Dressed in black and Carolina Blue uniforms, the band performs arrangements from tedious formations on the football field to rallying cheers next to the basketball court.
“Especially when it's a sold-out stadium, it's so electric,” Sophie Hazuka, a first-year band member, said. “Sometimes, if I go to a game and I'm not in a band, it feels weird being on the other side.”
Hazuka said she decided to join the band out of a combined love for music and making new friends. Though she was nervous for her first game at UNC, Hazuka said being a part of such a big group helped to calm her nerves.
“You're part of something bigger than yourself in that moment,” she said.
Hazuka plays piccolo and flute in the band alongside sophomore Alyssa Wilson. For Wilson, the Marching Tar Heels became a place of “automatic community” from her very first practice.
“I thought that I would be really nervous, but I felt comfortable as soon as I got there, and I just remembered I wanted to talk to everybody,” Wilson said.
The Marching Tar Heels are made up of approximately 275 students and are open to all students, regardless of major.
Jeffrey Fuchs, the director of University Bands, said the Marching Tar Heels is a group of students dedicated to supporting the University community through being in the band.
“It's a pretty close-knit group of students and staff that work together to achieve the goals of the organization,” he said.
The large group of students is divided into smaller bands depending on the type of event they are playing. Fuchs said the group's goal is to always make sure they are providing a quality band.
“There's not any auditions or anything, and every student at Carolina could be in the band as long as they play an instrument,” he said.
Among other perks, such as receiving guaranteed seats at games and class credit, students involved in the band also have the opportunity to travel with University sports teams for games.
Traveling with the UNC football team to San Diego in December 2022 for the Holiday Bowl Game was a favorite memory for Fuchs, Hazuka and Wilson.
“That was a bucket list item I didn't know I needed until then,” Hazuka said.
Fuchs said that the Marching Tar Heels are important because it allows students to show school pride. Their “soundtrack” is a game day tradition, he said.
“Those are the things that have most affected me,” Fuchs said. “Where we can engage the audience, no matter how large. Whether it's 150 people in volleyball or 52,000 at football, we can pull all the fans together in one way.”
Wilson and Hazuka said the hardest part of being in the band is time management between rehearsal and other activities. The practice schedule of the Marching Tar Heels varies depending on the sporting season and events band members are preparing for.
“Sometimes balancing college schedules can be hard, but at the end of the day, it's something that's so fun to me, and it's so important," Wilson said. "So I just tell myself that we have to power through."
Though it’s not an easy commitment, Hazuka said the friendships and experiences she has had in the band have made it “100 percent worth it.” She said that she has only had positive interactions with fans while in the band.
“People will randomly come up and take pictures with us," Hazuka said."We’re like little mini mascots."

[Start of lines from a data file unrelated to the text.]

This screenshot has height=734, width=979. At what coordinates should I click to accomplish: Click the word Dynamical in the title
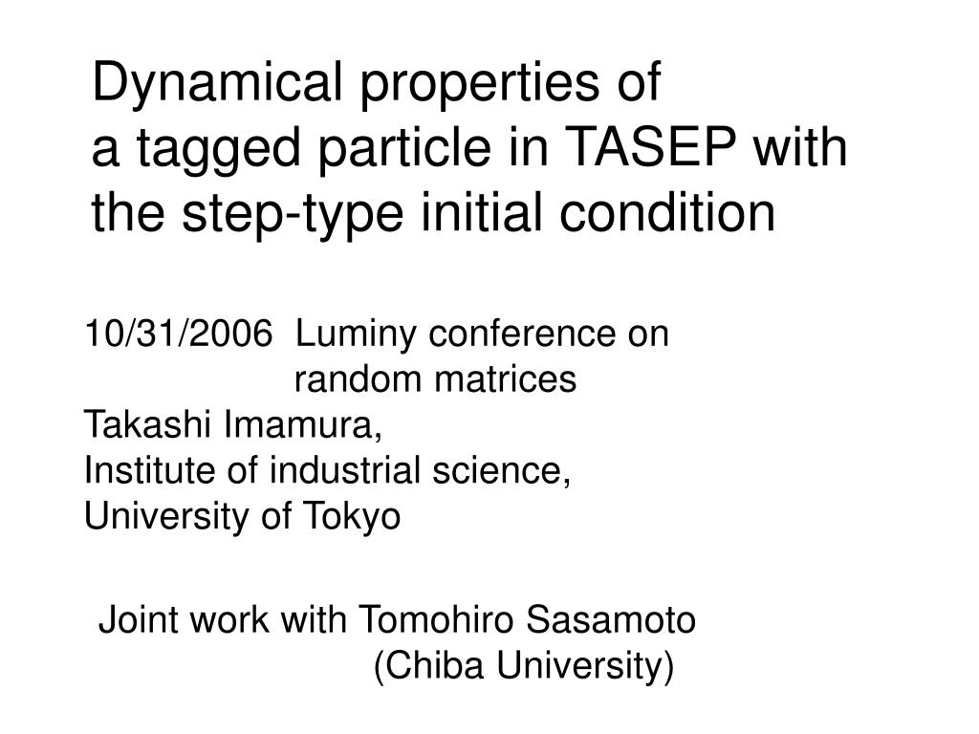pyautogui.click(x=217, y=83)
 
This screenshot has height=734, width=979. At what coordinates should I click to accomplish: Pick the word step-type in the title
pyautogui.click(x=293, y=215)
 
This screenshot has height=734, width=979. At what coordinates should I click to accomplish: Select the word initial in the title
pyautogui.click(x=483, y=211)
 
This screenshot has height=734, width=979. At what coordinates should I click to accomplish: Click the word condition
pyautogui.click(x=667, y=211)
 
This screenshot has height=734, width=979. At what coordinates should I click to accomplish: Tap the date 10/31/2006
pyautogui.click(x=179, y=333)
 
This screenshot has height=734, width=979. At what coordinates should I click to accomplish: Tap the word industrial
pyautogui.click(x=344, y=469)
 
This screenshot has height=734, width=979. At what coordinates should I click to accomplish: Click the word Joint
pyautogui.click(x=140, y=619)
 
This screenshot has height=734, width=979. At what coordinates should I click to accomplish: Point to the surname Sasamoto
pyautogui.click(x=611, y=619)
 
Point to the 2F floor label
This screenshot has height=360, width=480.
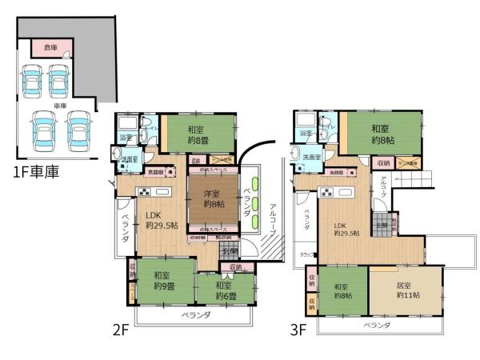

Wilson said she feels the band is appreciated by fans and said that performing at games is invigorating. Her biggest advice to students thinking about joining is to give it a try.
“If it doesn't work out and you don't want to come back or you can't come back, at least you can say that you had the experience,” she said. “I don't think it's something anybody would regret because it's my favorite place to be.”